Physics, the branch of science that deals with the nature and properties of matter and energy, spans a wide variety of fields, including astronomy, astrophysics, geophysics, weather and climate, biophysics, material science, and many more. Physics was probably the first branch of science to use computers in a significant way. Today, both computational and experimental physics of every type rely completely on computers and their ability to handle massive amounts of complex data.

HDF is the option of choice in many branches of physics because it offers so many different capabilities needed to manage physics data. It can effectively handle data of virtually any size, as exemplified by the trillion particle plasma physics simulation, which needed to store HDF5 files of 40 terabytes or more, and had to be able to sustainably write data at rates exceeding 50 gigabytes per second.
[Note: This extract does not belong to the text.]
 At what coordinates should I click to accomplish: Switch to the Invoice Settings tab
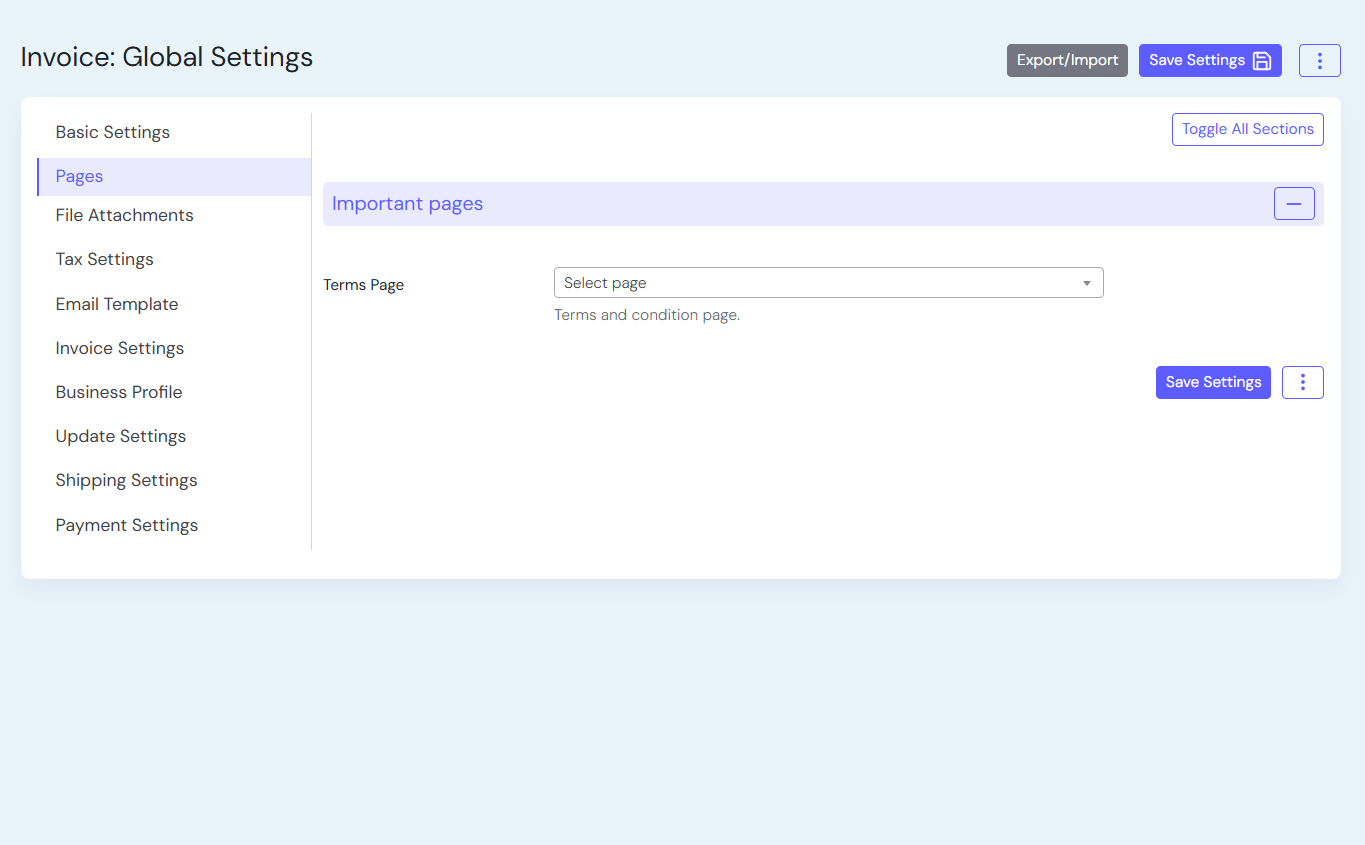[x=120, y=348]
Size and I/O speed are critical, but physics computations and experiments often require very complex datatypes as well. Livermore Labs’ Silo Library supports many physics applications at the lab, and includes the ability to describe, store, and efficiently access a veritable zoo of structures and datatypes. Silo supports grid lists (point) meshes, structured meshes, unstructured polyhedral meshes, AMR meshes, and many other structures. It includes datatypes such as tensors and vectors, and user-defined compound structures. It stores complex metadata such as coordinate systems, and makes heavy use of HDF5’s grouping structure to show relationships among all of these components.

Experimental and observational physics applications often have different needs in terms of volume, velocity, and complexity. Synchrotrons collect data from an array of distributed instruments at very high speeds, and need to provide immediate access to that data in a coherent way, so that scientists can steer their experiments in real time. HDF5 provides an innovative storage structure called virtual data sets that makes the distributed data sources appear as one coherent array. It provides middleware that makes it possible to view the data in real time, and it provides special data compression options that make it possible to keep up with the data rates of modern instruments. It is no surprise HDF5 has been the option of choice for much of the synchrotron community for more than 20 years.
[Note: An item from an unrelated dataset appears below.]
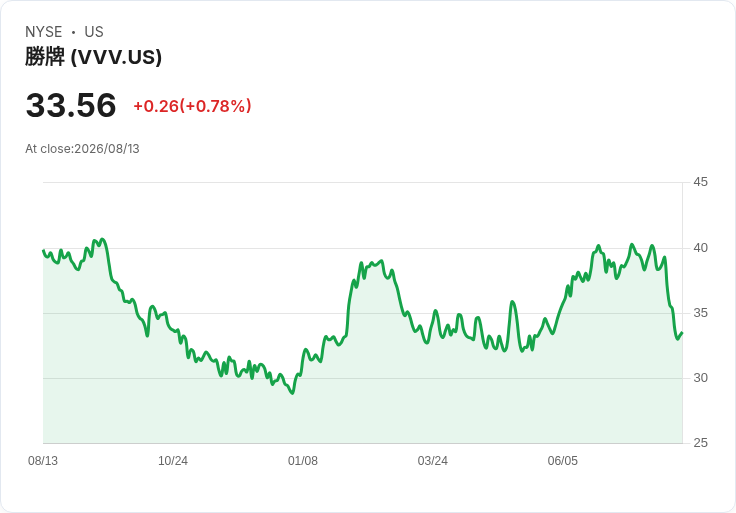
Task: Select the 08/13 date axis label
Action: click(43, 461)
Not everything that happens in experimental and computational physics is big and fast. A great deal of science happens on small laptops, working with tiny subsets of huge data sets, writing code in any of a number of languages, and using any of a wide variety of analysis and visualization tools. Again HDF5 answers the call by being portable across almost all operating systems; by providing language interfaces in C, FORTRAN, Java, Python, R, and others; and by being supported by many third-party packages, such as MATLAB, Mathematica, LabVIEW, and others.